A feminist critic may also situate the two women, Lizzie and Laura in the context of binary opposition of angel/monster as given by Gilbert and Gubar (813). Lizzie would appear an angel to the goblins who conforms to the conventional norms of being emotional and submissive. But Laura would be labeled a monster by the goblins who resists their evil influence thereby betraying the attributes of activity, courage, and intellectual strength.

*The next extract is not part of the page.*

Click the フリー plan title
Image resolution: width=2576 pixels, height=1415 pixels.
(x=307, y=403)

From the point of view of Gender Studies, the two sisters, Lizzie and Laura exemplify that ‘gender identity is a performative accomplishment compelled by social sanction and taboo’ (901). Both the sisters are female yet their acts establish their identities differently. Laura repeatedly displays her curiosity and attraction towards goblins’ fruits as she looks intently at the goblins, stretches her neck and bows her head to hear the goblin’s cries. Despite Lizzie’s warnings, she tastes goblins’ fruits and having done so once, she continues to crave for more and more. Thus, she repeatedly projects herself as ‘feminine’ that is given to vulnerability and careless and impulsive behavior. However, Lizzie maintains a rational stand and draws a lesson from the past when her friend, Jeanie having eaten goblins’ fruits had wasted away her life pining for more. She continuously shows restraint, wisdom and caution against the temptation of goblins’ fruits. She blushes at the goblins’ cries but hides her blushes carefully, thrusts her finger in her ears and shuts her eyes thereby preventing herself from falling into the trap of goblins and their poisonous fruits. She thus epitomizes the American gender theorist, Judith Butler’s view that gender is not natural rather how one acts daily and incessantly.

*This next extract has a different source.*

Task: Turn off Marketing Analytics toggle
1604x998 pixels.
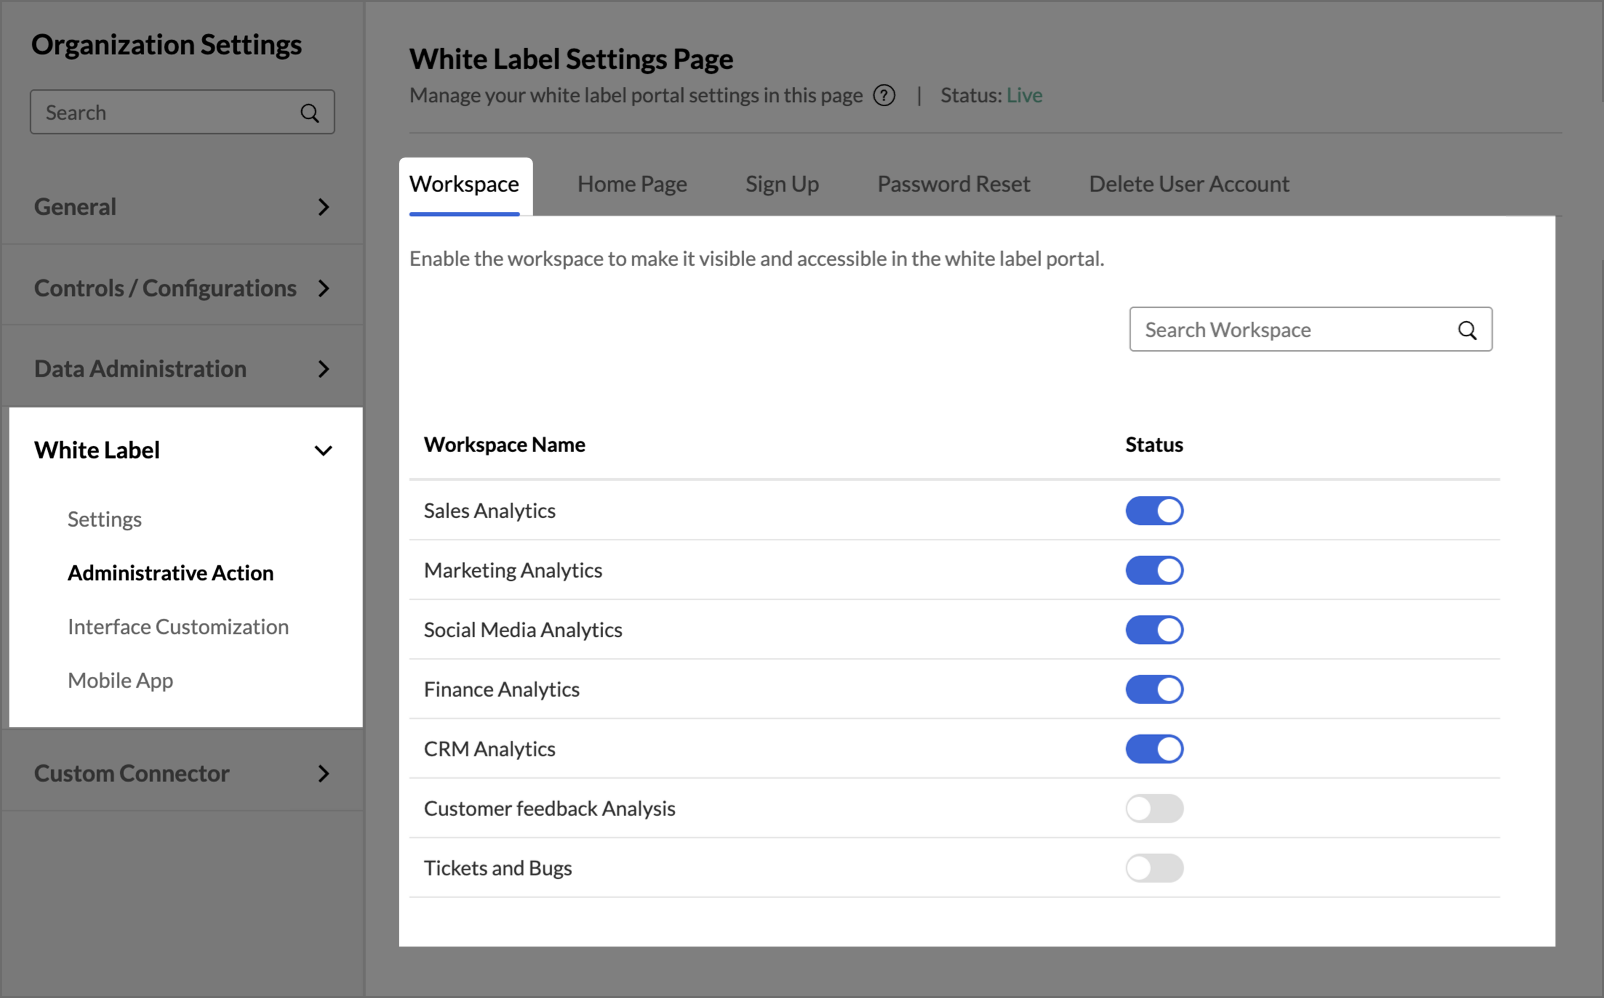Action: click(1154, 571)
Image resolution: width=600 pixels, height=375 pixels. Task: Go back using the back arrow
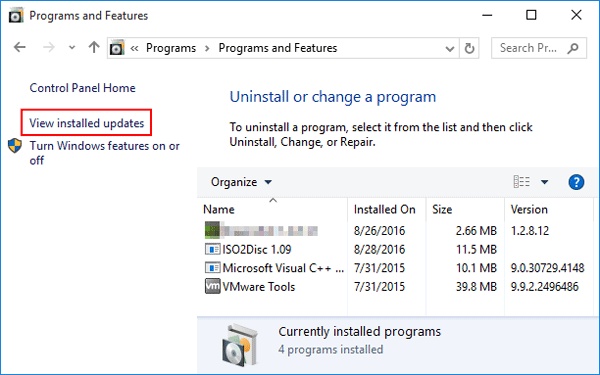(20, 47)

The goblins’ fruits and their effect also invite differing analysis from a psychoanalytic critic and a feminist critic. A psychoanalytic critic would find that though goblins’ fruits such as apples, lemons, melons, apricots, strawberries, oranges, figs, currants and so on are commonplace and ordinary but they cast an adverse effect upon Laura. What creates this ‘uncanny’ (418) effect is that Laura loses her appetite and vigor after tasting the apparently innocuous fruits so much so that it appears that she was fast approaching death. On the other hand, the adverse effect that the goblins’ fruits have on Laura would enable a feminist critic to read into the image of goblins. It indirectly indicates the deceptive and wicked character of goblins that they had cunningly hidden behind a familiar and innocent exterior. To a feminist critic, goblins’ fatal fruits would symbolize the allurement such as comfort and security that are flashed by men to attract women and turn them into ‘angels of the house’. But like the fruits, these enticements rob women of their identity and vitality, and ensure their inferior and subordinate position and the supremacy and dominance of men in male-oriented society. The manner in which the goblins force their fruits into Lizzie’s mouth represents the efforts to silence a woman or distort the life of a woman who appears assertive or rebellious in a patriarchal society.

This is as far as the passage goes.